Porterm, Obama may have lost Montgomery (narrowly), Bucks and Berks, but he won in Delaware, Lancaster and Chester Counties. I don't know enough about suburban Philly to know how that all shakes out, but I do recall John King on CNN saying that Obama was looking for about a 100,000 vote margin out of SE PA. It appears that he exceeded that. It was the rest of the state that went more worse for him than expected.
On the issue of Obama's VP--I say a flat No to Richardson. First of all, he's a terrible campaigner. I cringe at the thought of him going up against the GOP VP in a debate, no matter who that may be. Secondly, I think the Latino vote is being overrated in this election. The only states in play where it will matter are New Mexico and Nevada, and possibly Colorado. In New Mexico and Colorado Obama came close to winning the Latino vote, to the point where there wasn't much difference between Obama and Hillary. In Nevada, Hillary did substantially better than Barack, so Richardson might help there. California, Florida, and Texas are all not in play.. So Richardson will obviously help in New Mexico, where Obama may not need him, and in Nevada. I'd much rather go with Webb or Henry and try to win back some of the blue collars in PA, VA, Ohio, etc. Webb would be my first choice, war hero, former Sec. of the Navy, he's got military AND working class cred.

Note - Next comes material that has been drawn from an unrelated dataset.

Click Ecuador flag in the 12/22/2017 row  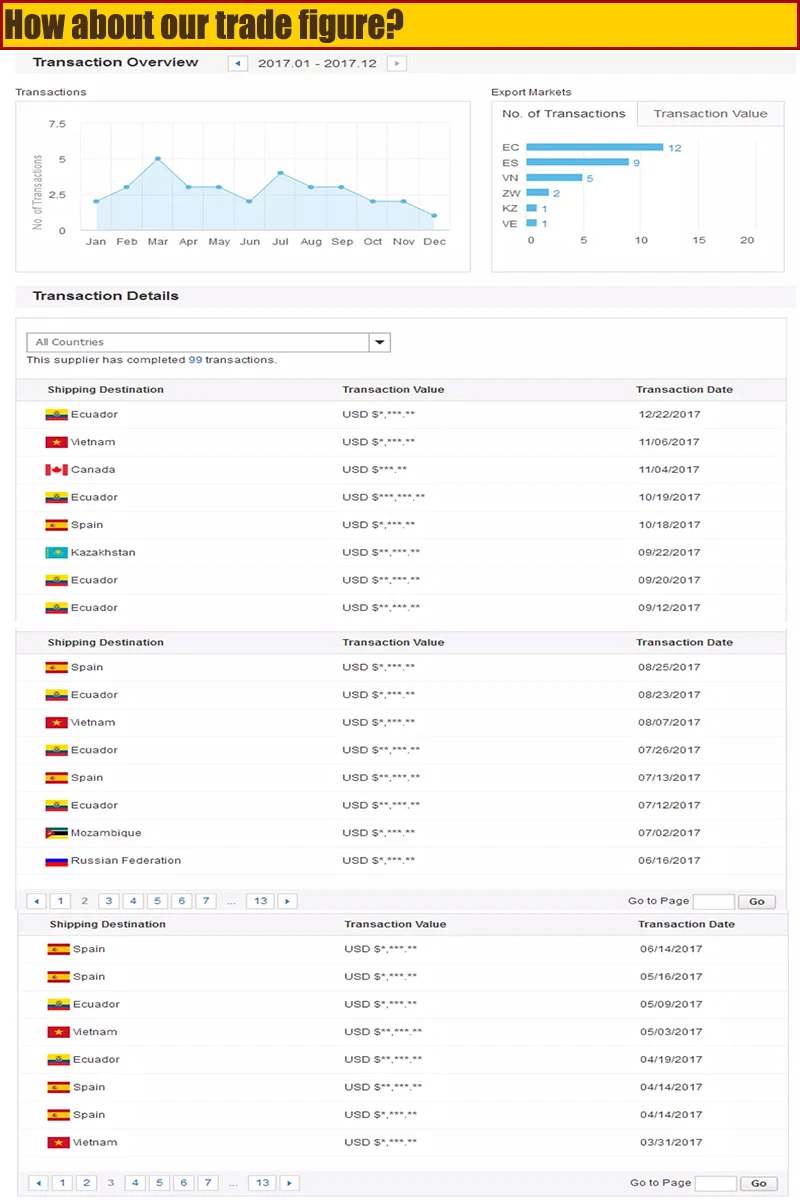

On Rice: Job #1 for McCain has to be to distance himself from Bush as much as he can. Therefore, he's not going to pick Rice, or anyone else from the Bush administration. That I am very confident about. I think it will either be Crist or Pawlenty, with Rep. Portman of Ohio also being floated recently as a possibility.
- naomi88
April 24, 2008 at 4:20pm
No point in arguing about a HRC VP.
I share Matthawk's opinion about Webb, etc. They are both winners, and they compliment each other, and they are both young agent of change. Perfect.
- dannyc
May 8, 2008 at 9:47pm
Navy Cross winner Webb, former Assistant Secretary of Defense, former Secretary of the Navy,
Virginian, seems a perfect contrast to Baracks weaknesses yet a compliment to his strenghts . He is a fighter and a winner, and a change agent in similar style to OBama.. Perfect ticket.
Brad Henry is well known for ... ah , strike that:; cousin of Rhubarbs, he has had a career distinguished for, um ... Oh well never mind.